Sunday, May 02, 2004

Coalition crumbles


Mutiny in Iraq

The last month of inflammatory US aggression in Iraq has inspired what can only be described as a mutiny: Waves of soldiers, workers and politicians under the command of the US occupation authority are suddenly refusing to follow orders and abandoning their posts. First Spain announced it would withdraw its troops, then Honduras, Dominican Republic, Nicaragua and Kazakhstan.

South Korean and Bulgarian troops were pulled back to their bases, while New Zealand is withdrawing its engineers. El Salvador, Norway, the Netherlands and Thailand will likely be next.

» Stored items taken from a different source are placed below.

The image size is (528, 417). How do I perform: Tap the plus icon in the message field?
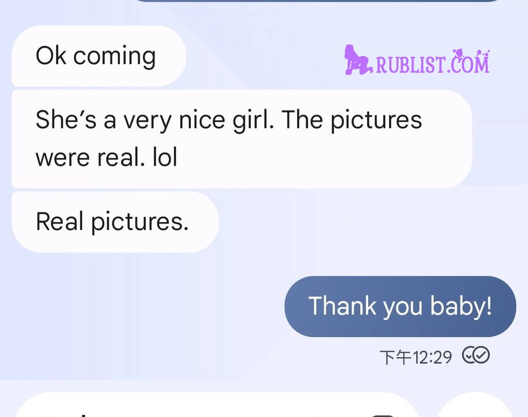tap(83, 415)
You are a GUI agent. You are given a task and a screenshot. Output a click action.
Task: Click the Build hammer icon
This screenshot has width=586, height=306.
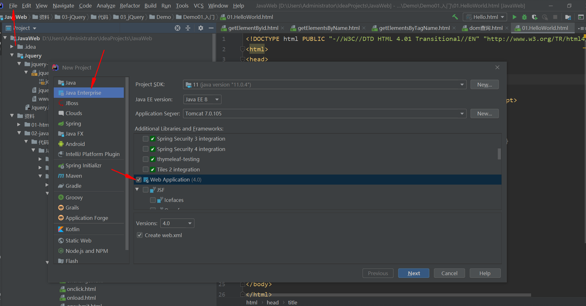click(x=455, y=17)
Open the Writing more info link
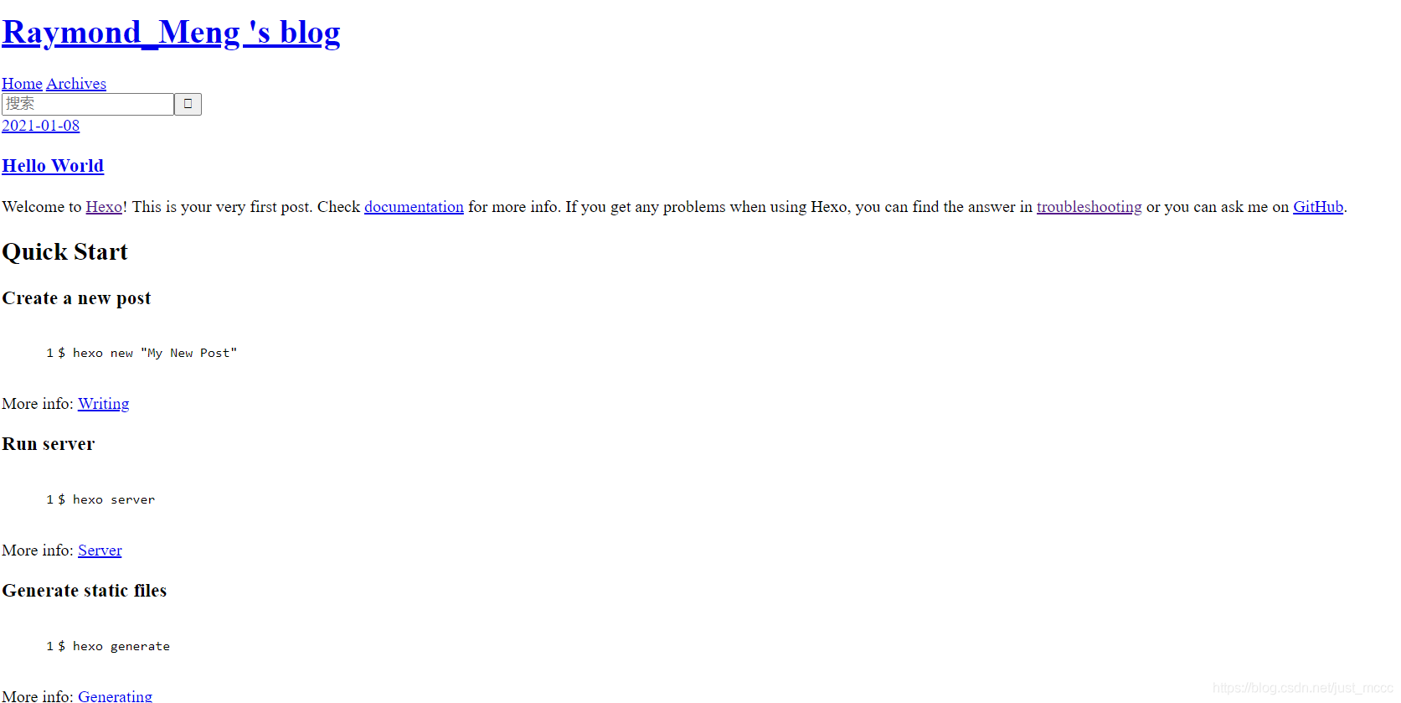Image resolution: width=1401 pixels, height=703 pixels. click(x=104, y=404)

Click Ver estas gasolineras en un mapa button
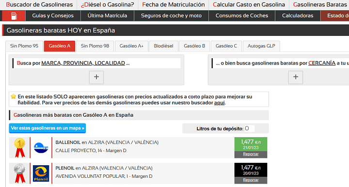pos(48,128)
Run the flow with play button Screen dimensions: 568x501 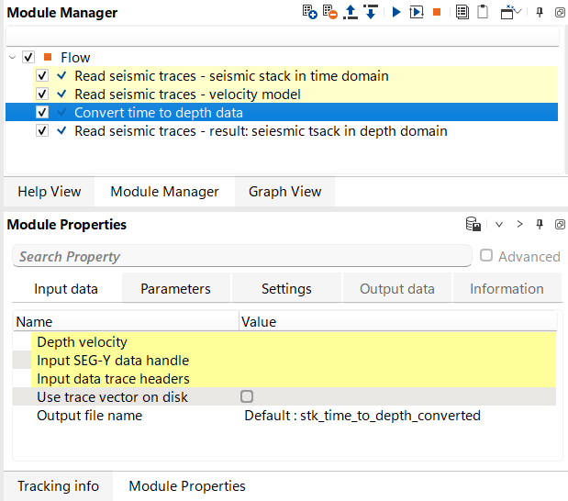click(396, 13)
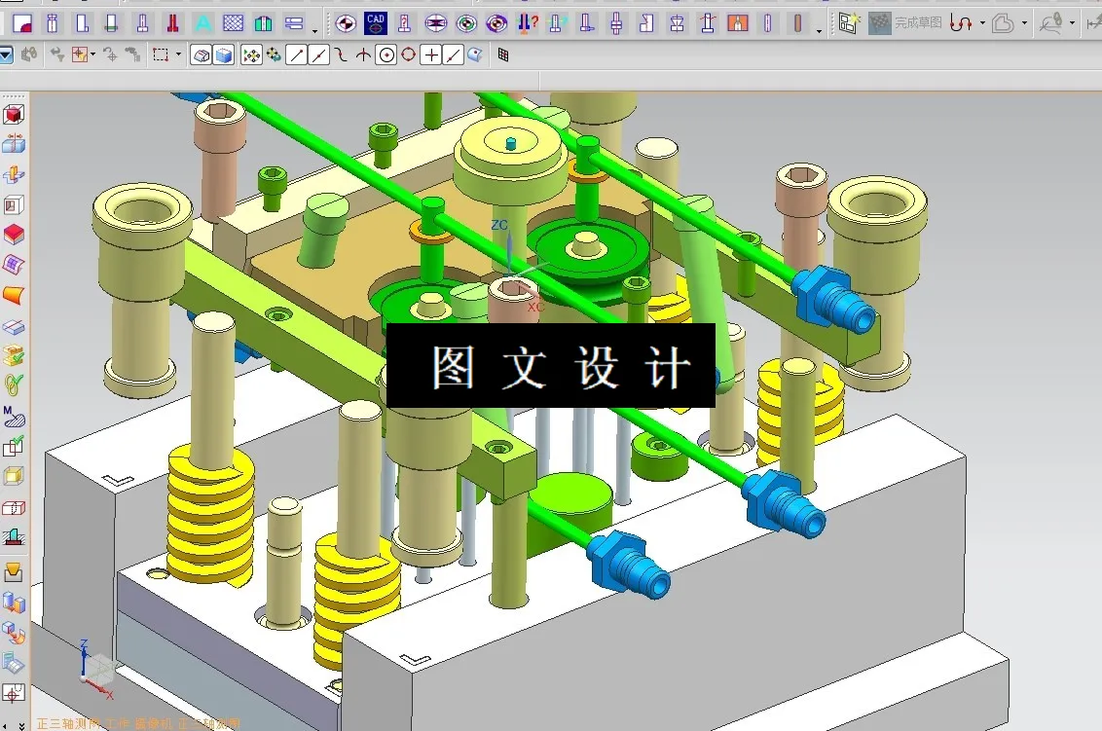The image size is (1102, 731).
Task: Enable the Point snap (plus symbol) option
Action: [430, 55]
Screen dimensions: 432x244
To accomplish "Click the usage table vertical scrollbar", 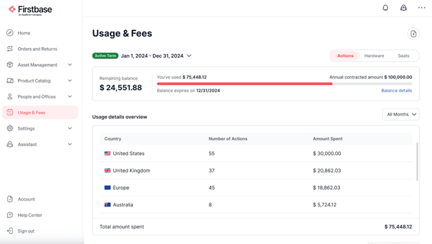I will coord(416,161).
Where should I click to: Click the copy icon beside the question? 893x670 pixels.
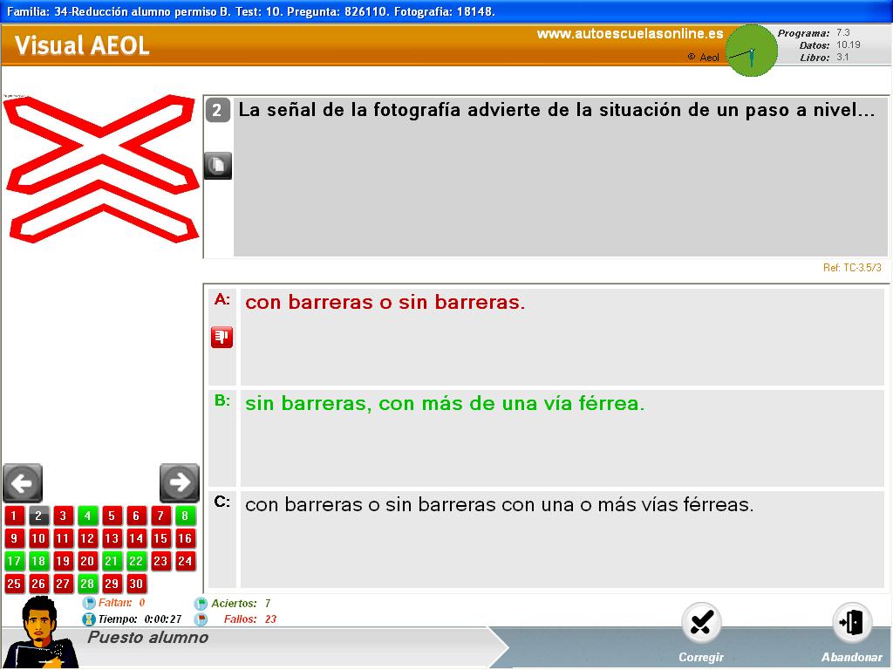coord(218,165)
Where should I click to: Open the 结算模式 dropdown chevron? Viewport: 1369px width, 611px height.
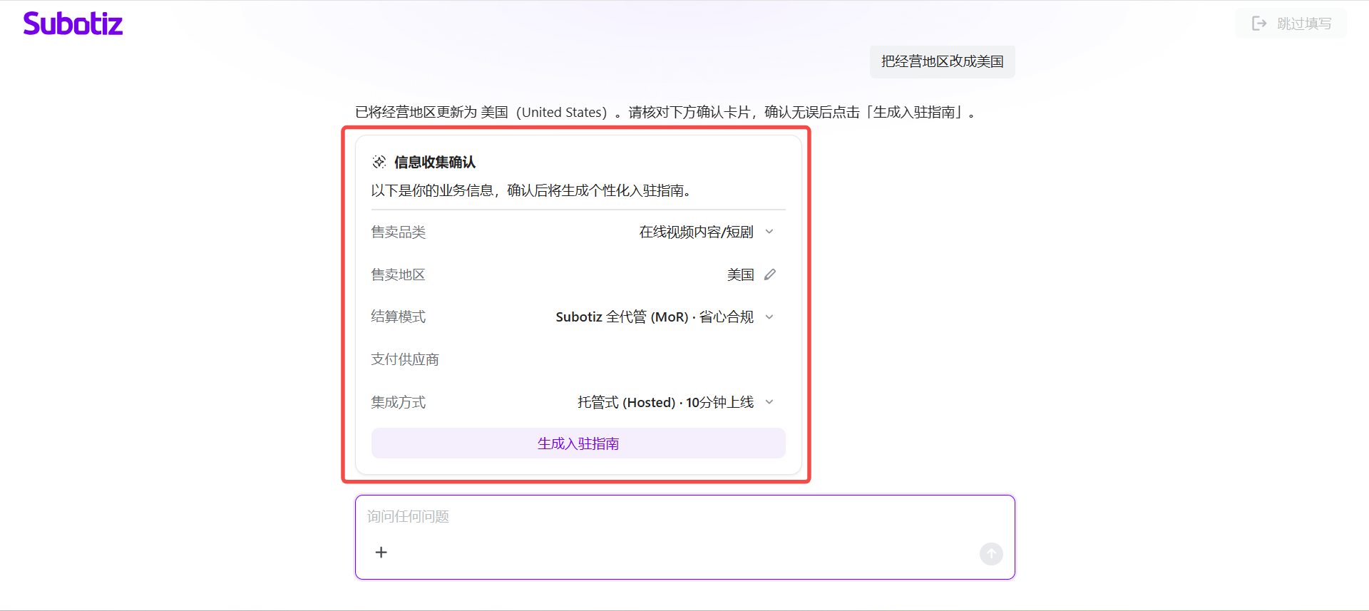tap(769, 317)
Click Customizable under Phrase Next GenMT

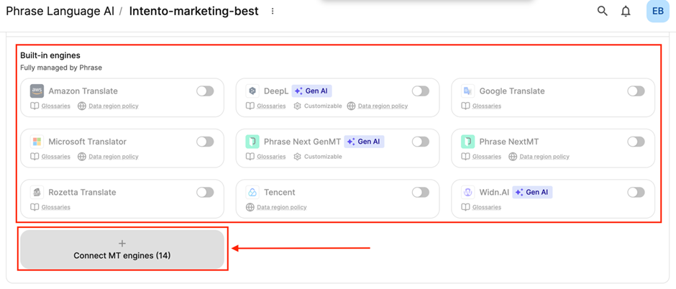coord(323,157)
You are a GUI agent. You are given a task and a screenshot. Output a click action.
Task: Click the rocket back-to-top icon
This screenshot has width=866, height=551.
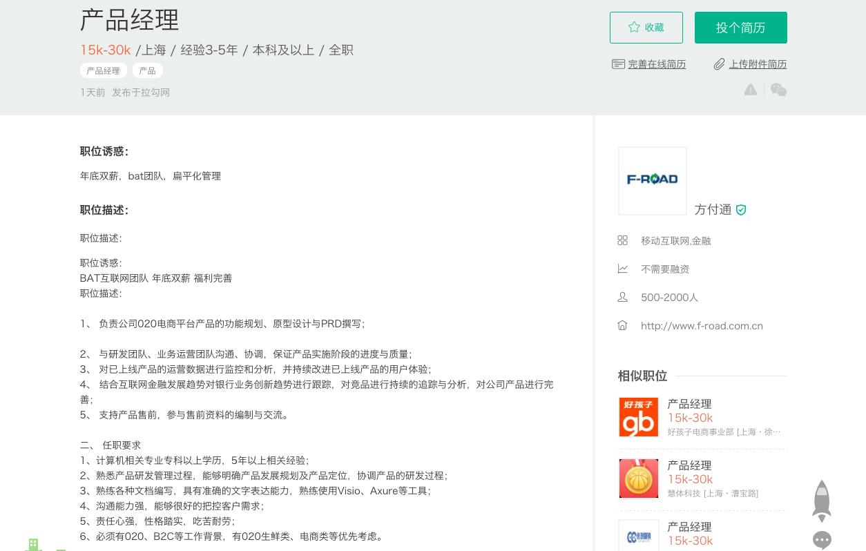[822, 501]
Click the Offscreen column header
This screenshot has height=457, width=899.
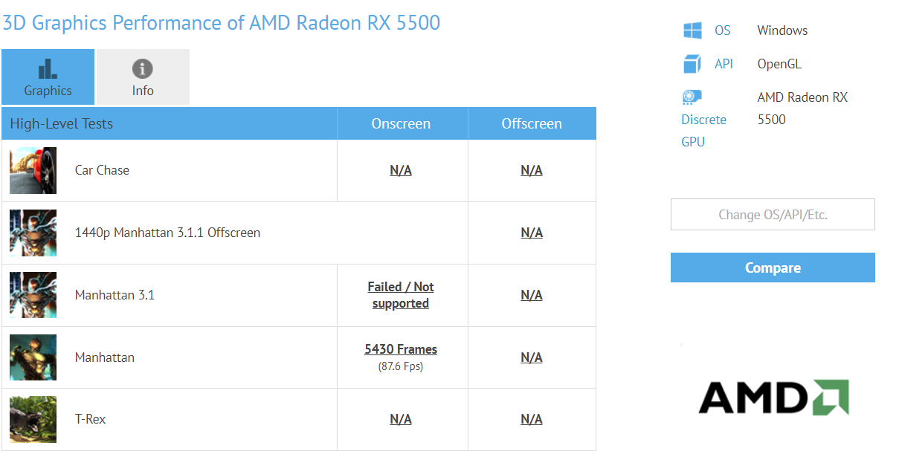(532, 123)
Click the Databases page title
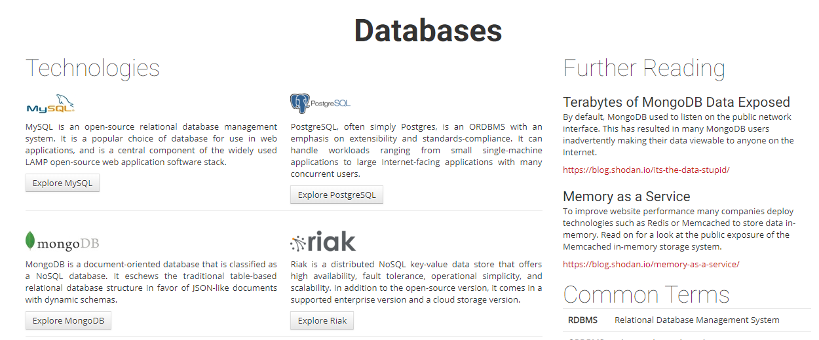819x340 pixels. point(428,30)
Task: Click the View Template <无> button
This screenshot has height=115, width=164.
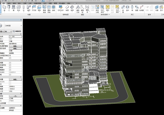Action: [15, 96]
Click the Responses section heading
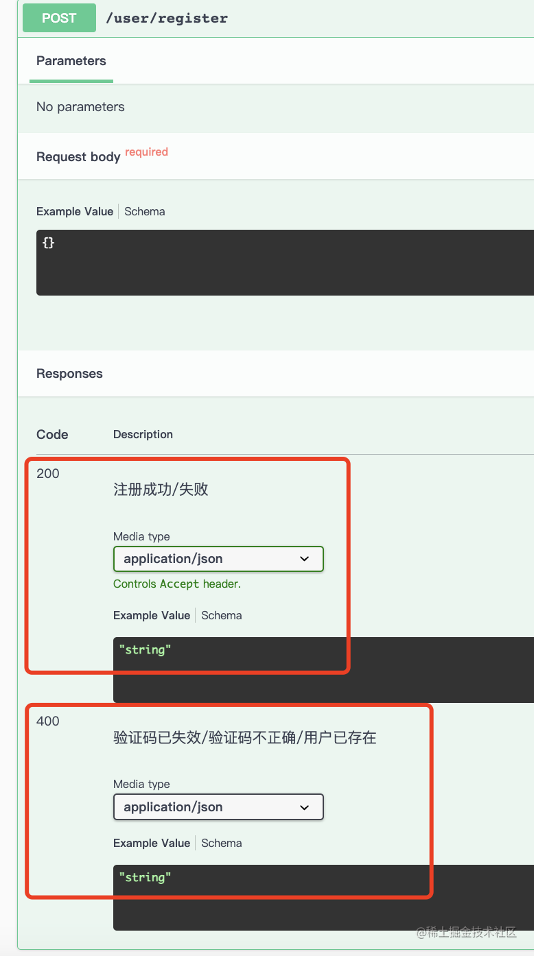This screenshot has width=534, height=956. 69,374
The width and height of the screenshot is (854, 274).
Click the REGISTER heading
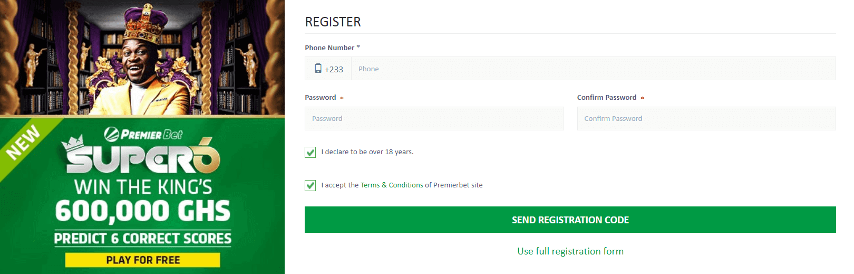[333, 22]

And then there are the mutinous members of the US-controlled Iraqi army. Since the latest wave of fighting began, they've been donating their weapons to resistance fighters in the South and refusing to fight in Falluja, saying that they didn't join the army to kill other Iraqis. By late April, Maj. Gen. Martin Dempsey, commander of the 1st Armored Division, was reporting that "about 40 percent [of Iraqi security officers] walked off the job because of intimidation. And about 10 percent actually worked against us."

And it's not just Iraq's soldiers who have been deserting the occupation. Four ministers of the Iraqi Governing Council have resigned their posts in protest. Half the Iraqis with jobs in the secured "green zone"--as translators, drivers, cleaners--are not showing up for work.

Minor mutinous signs are emerging even within the ranks of the US military: Privates Jeremy Hinzman and Brandon Hughey have applied for refugee status in Canada as conscientious objectors and Staff Sgt. Camilo Mejia is facing court martial after he refused to return to Iraq on the grounds that he no longer knew what the war was about.

The invasion of Iraq began with a call to mutiny--a call made by the United States. In the weeks leading up to last year's invasion, US Central Command bombarded Iraqi military and political officials with phone calls and e-mails urging them to defect from Saddam's ranks. Fighter planes dropped 8 million leaflets urging Iraqi soldiers to abandon their posts and assuring that no harm would come to them.

Of course, these soldiers were promptly fired when Paul Bremer took over and are now being frantically rehired as part of the reversal of the de-Baathification policy. It's just one more example of lethal incompetence that should lead all remaining supporters of US policy in Iraq to one inescapable conclusion: It's time for a mutiny.